Pick out and copy every line in the rows below that contains the string "This". Case counts.

begin

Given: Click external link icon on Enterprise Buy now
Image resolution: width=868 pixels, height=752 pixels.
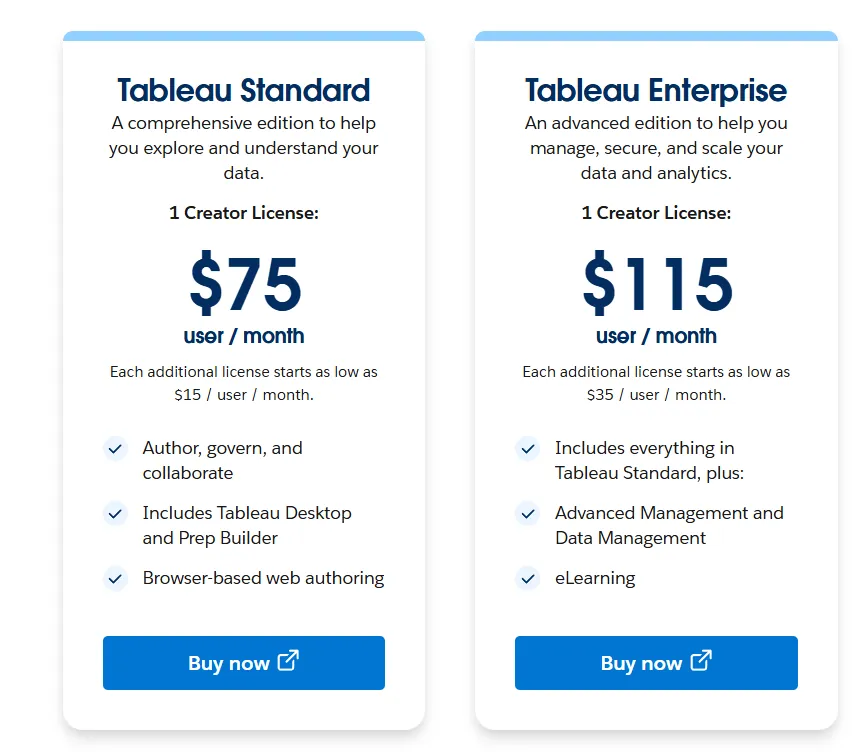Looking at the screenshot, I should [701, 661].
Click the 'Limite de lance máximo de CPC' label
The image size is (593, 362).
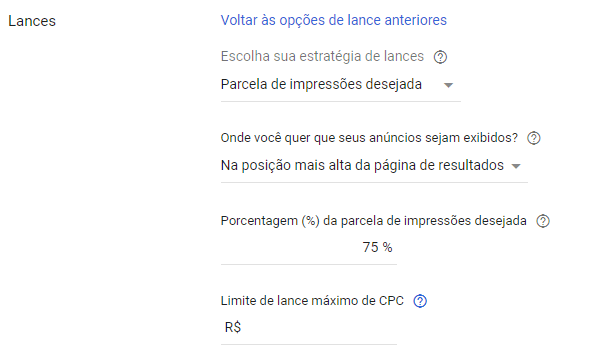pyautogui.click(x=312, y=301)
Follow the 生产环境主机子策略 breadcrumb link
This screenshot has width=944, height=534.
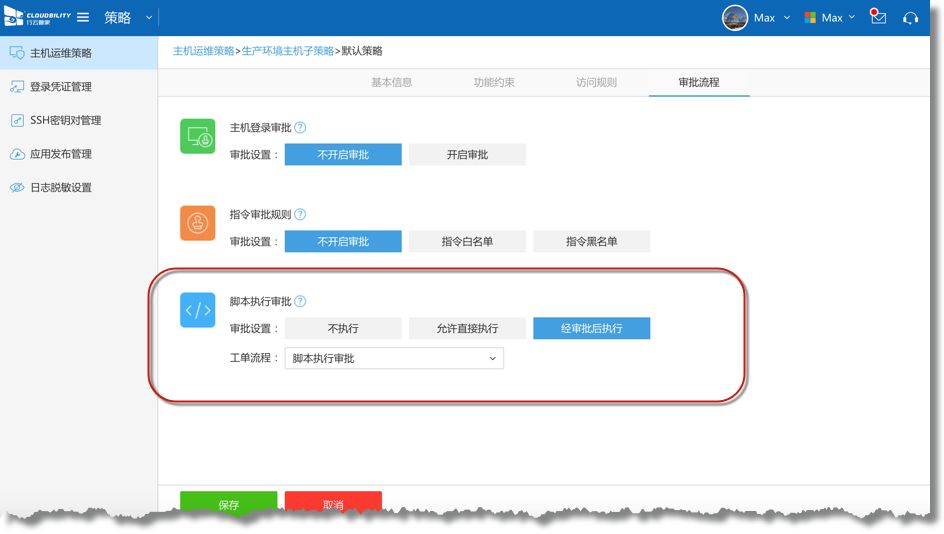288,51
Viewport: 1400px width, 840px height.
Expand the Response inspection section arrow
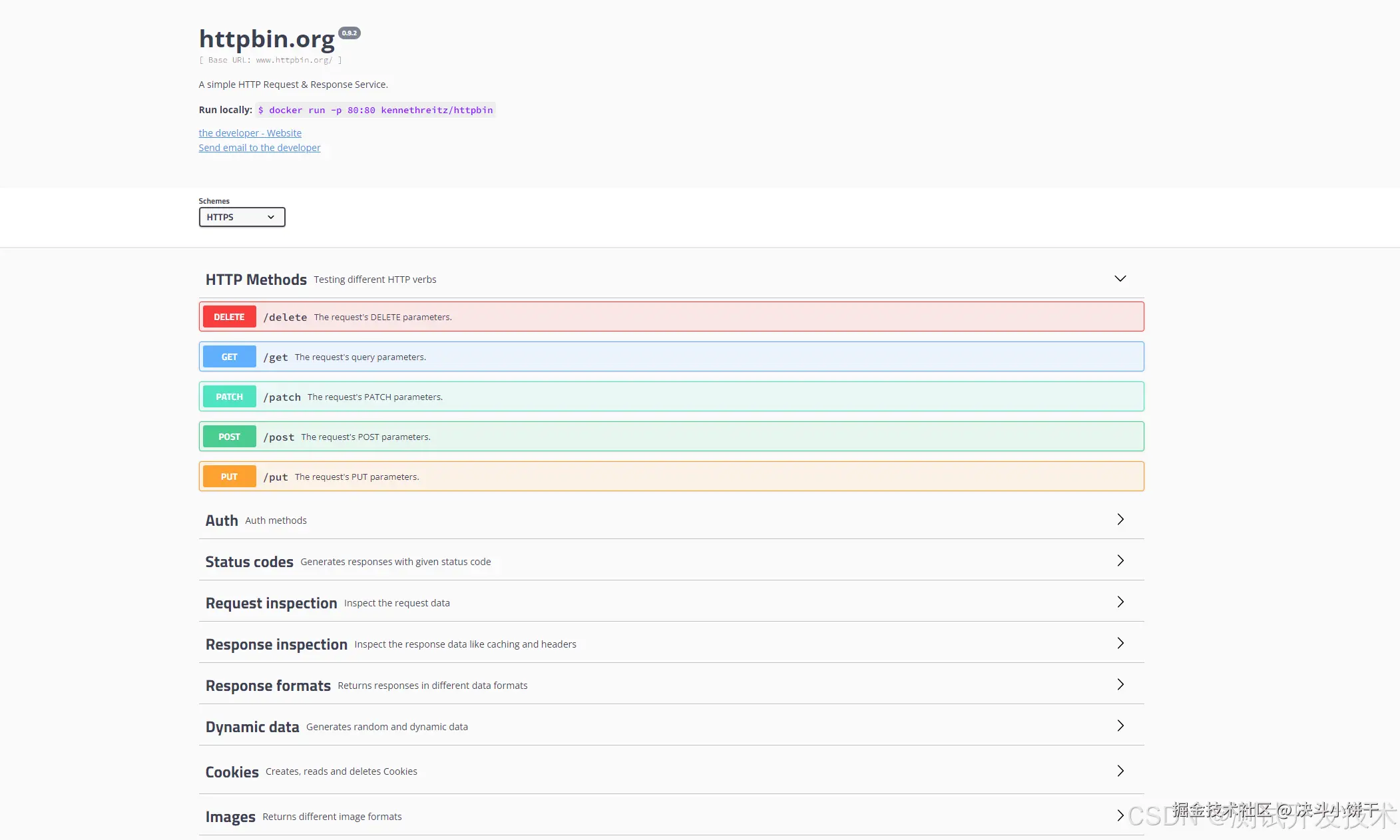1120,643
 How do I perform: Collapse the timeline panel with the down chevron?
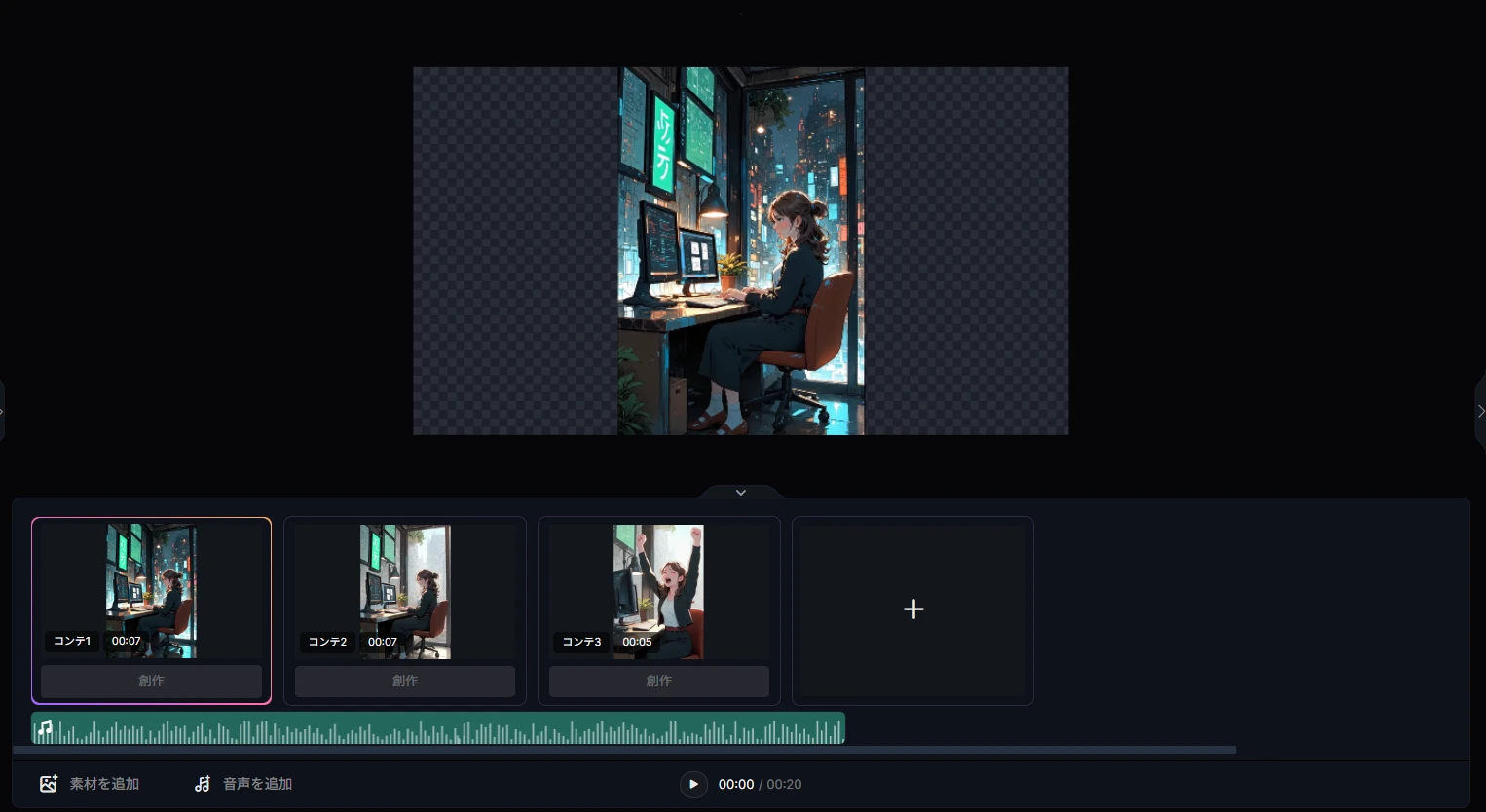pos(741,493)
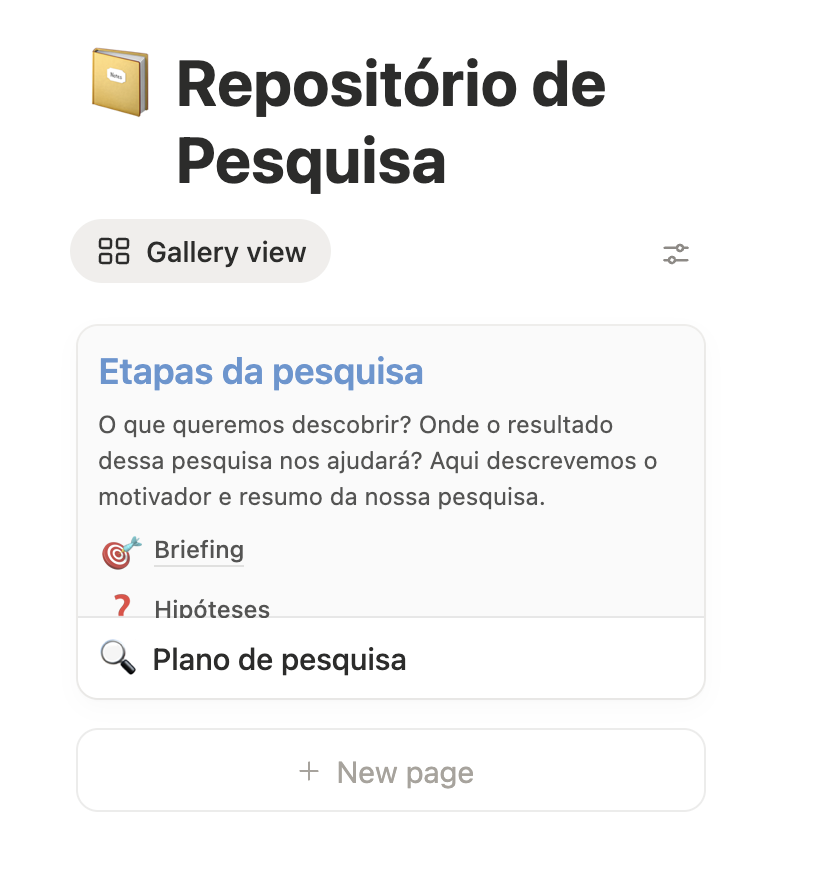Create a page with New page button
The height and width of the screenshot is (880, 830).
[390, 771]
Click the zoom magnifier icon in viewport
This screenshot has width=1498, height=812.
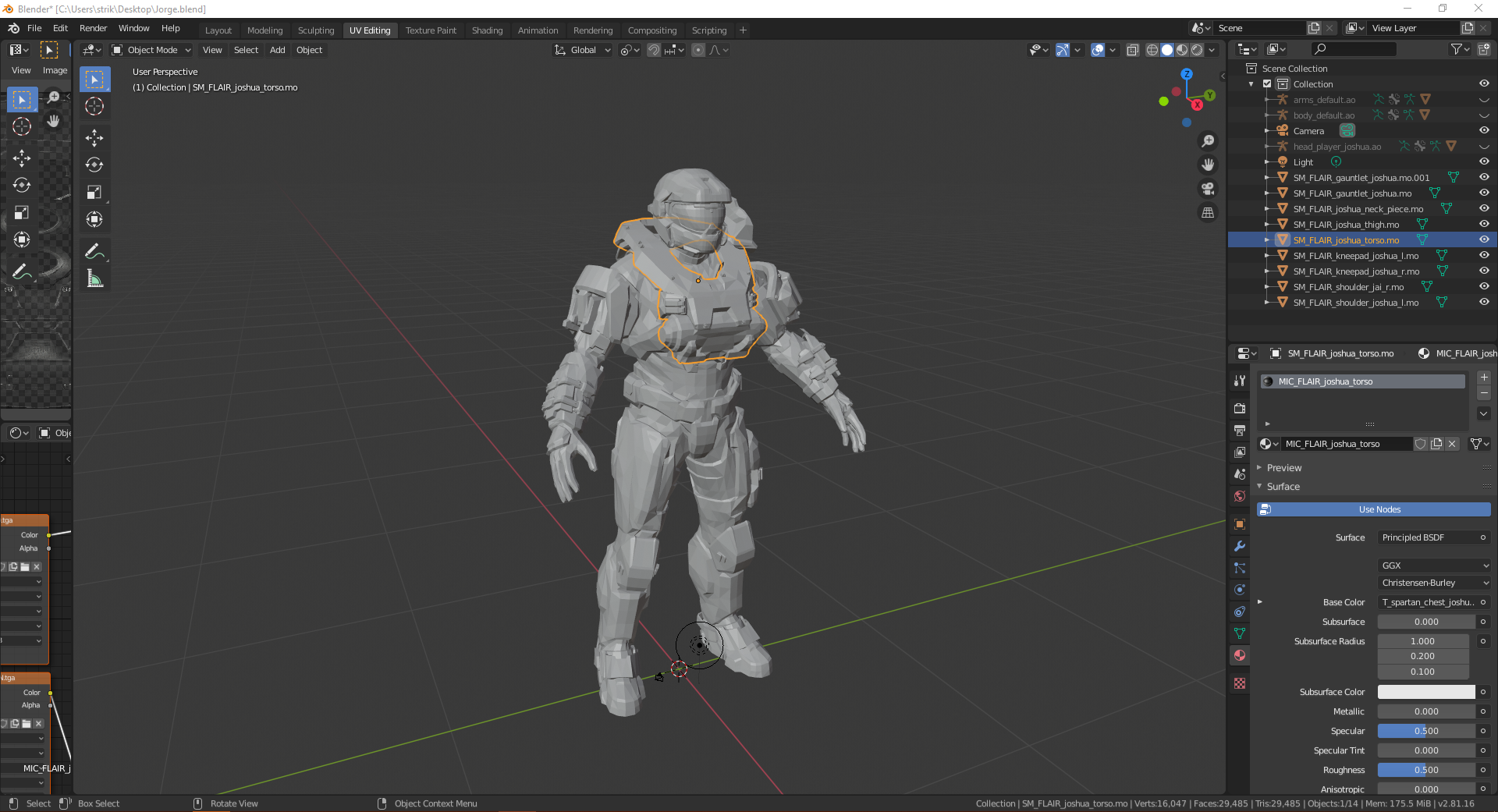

end

■ PROBLEM SOLUTION:
This screenshot has width=944, height=534.
This screenshot has width=1498, height=812.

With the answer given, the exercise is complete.